Start of Given data

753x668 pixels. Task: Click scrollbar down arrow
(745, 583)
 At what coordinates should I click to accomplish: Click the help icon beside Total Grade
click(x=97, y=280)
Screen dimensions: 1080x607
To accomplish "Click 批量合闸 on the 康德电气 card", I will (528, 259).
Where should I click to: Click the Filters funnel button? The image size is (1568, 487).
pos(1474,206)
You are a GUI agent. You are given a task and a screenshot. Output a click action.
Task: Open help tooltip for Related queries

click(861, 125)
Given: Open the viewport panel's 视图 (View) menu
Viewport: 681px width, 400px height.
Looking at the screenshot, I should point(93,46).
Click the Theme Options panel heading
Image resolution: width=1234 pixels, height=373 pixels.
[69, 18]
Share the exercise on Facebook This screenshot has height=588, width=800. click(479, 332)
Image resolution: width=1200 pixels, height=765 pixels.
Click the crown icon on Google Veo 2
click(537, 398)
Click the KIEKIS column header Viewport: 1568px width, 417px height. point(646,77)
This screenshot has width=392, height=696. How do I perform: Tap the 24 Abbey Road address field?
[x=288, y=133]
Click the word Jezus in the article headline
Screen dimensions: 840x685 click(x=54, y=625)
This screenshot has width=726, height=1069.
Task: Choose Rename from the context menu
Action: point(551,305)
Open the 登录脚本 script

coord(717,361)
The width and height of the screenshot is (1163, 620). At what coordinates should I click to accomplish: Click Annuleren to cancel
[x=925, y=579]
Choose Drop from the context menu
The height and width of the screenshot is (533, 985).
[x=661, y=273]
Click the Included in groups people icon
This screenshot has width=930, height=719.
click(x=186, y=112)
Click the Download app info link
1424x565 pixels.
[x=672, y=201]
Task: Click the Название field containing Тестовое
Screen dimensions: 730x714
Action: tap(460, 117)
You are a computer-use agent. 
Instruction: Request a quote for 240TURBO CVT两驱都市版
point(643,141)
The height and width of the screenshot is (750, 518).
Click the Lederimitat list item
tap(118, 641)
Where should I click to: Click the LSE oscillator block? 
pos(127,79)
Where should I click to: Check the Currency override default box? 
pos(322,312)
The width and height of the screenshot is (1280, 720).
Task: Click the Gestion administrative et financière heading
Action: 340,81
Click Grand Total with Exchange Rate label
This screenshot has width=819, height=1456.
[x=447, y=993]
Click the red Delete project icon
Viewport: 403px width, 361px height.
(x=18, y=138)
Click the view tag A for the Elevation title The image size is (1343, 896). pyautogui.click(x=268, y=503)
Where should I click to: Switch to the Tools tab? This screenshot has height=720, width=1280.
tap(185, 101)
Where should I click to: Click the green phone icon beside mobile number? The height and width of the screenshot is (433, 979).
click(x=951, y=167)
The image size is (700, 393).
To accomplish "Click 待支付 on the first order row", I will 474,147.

End of Given data

Action item
A faithful copy of every record is required; output it in full.

Reply to the exercise
753x668 pixels. Task: Click scrollbar down arrow
(745, 583)
 At what coordinates should I click to accomplish: Click the help icon beside Total Grade
click(x=97, y=280)
Screen dimensions: 1080x607
To accomplish "Click 批量合闸 on the 康德电气 card", I will (528, 259).
Where should I click to: Click the Filters funnel button? The image size is (1568, 487).
pos(1474,206)
You are a GUI agent. You are given a task and a screenshot. Output a click action.
Task: Open help tooltip for Related queries

click(861, 125)
Given: Open the viewport panel's 视图 (View) menu
Viewport: 681px width, 400px height.
Looking at the screenshot, I should point(93,46).
Click the Theme Options panel heading
Image resolution: width=1234 pixels, height=373 pixels.
[69, 18]
Share the exercise on Facebook This screenshot has height=588, width=800. click(479, 332)
Image resolution: width=1200 pixels, height=765 pixels.
Click the crown icon on Google Veo 2
click(537, 398)
Click the KIEKIS column header Viewport: 1568px width, 417px height. point(646,77)
This screenshot has width=392, height=696. How do I perform: Tap the 24 Abbey Road address field?
[x=288, y=133]
Click the word Jezus in the article headline
Screen dimensions: 840x685 click(x=54, y=625)
This screenshot has width=726, height=1069.
Task: Choose Rename from the context menu
Action: point(551,305)
Open the 登录脚本 script

coord(717,361)
The width and height of the screenshot is (1163, 620). At what coordinates should I click to accomplish: Click Annuleren to cancel
[x=925, y=579]
Choose Drop from the context menu
The height and width of the screenshot is (533, 985).
[x=661, y=273]
Click the Included in groups people icon
This screenshot has width=930, height=719.
click(x=186, y=112)
Click the Download app info link
1424x565 pixels.
[x=672, y=201]
Task: Click the Название field containing Тестовое
Screen dimensions: 730x714
Action: tap(460, 117)
You are a computer-use agent. 
Instruction: Request a quote for 240TURBO CVT两驱都市版
point(643,141)
The height and width of the screenshot is (750, 518).
Click the Lederimitat list item
tap(118, 641)
Where should I click to: Click the LSE oscillator block? 
pos(127,79)
Where should I click to: Check the Currency override default box? 
pos(322,312)
The width and height of the screenshot is (1280, 720).
Task: Click the Gestion administrative et financière heading
Action: 340,81
Click Grand Total with Exchange Rate label
This screenshot has width=819, height=1456.
[x=447, y=993]
Click the red Delete project icon
Viewport: 403px width, 361px height.
(x=18, y=138)
Click the view tag A for the Elevation title The image size is (1343, 896). pyautogui.click(x=268, y=503)
Where should I click to: Switch to the Tools tab? This screenshot has height=720, width=1280.
tap(185, 101)
Where should I click to: Click the green phone icon beside mobile number? The height and width of the screenshot is (433, 979).
click(x=951, y=167)
The image size is (700, 393).
To accomplish "Click 待支付 on the first order row", I will 474,147.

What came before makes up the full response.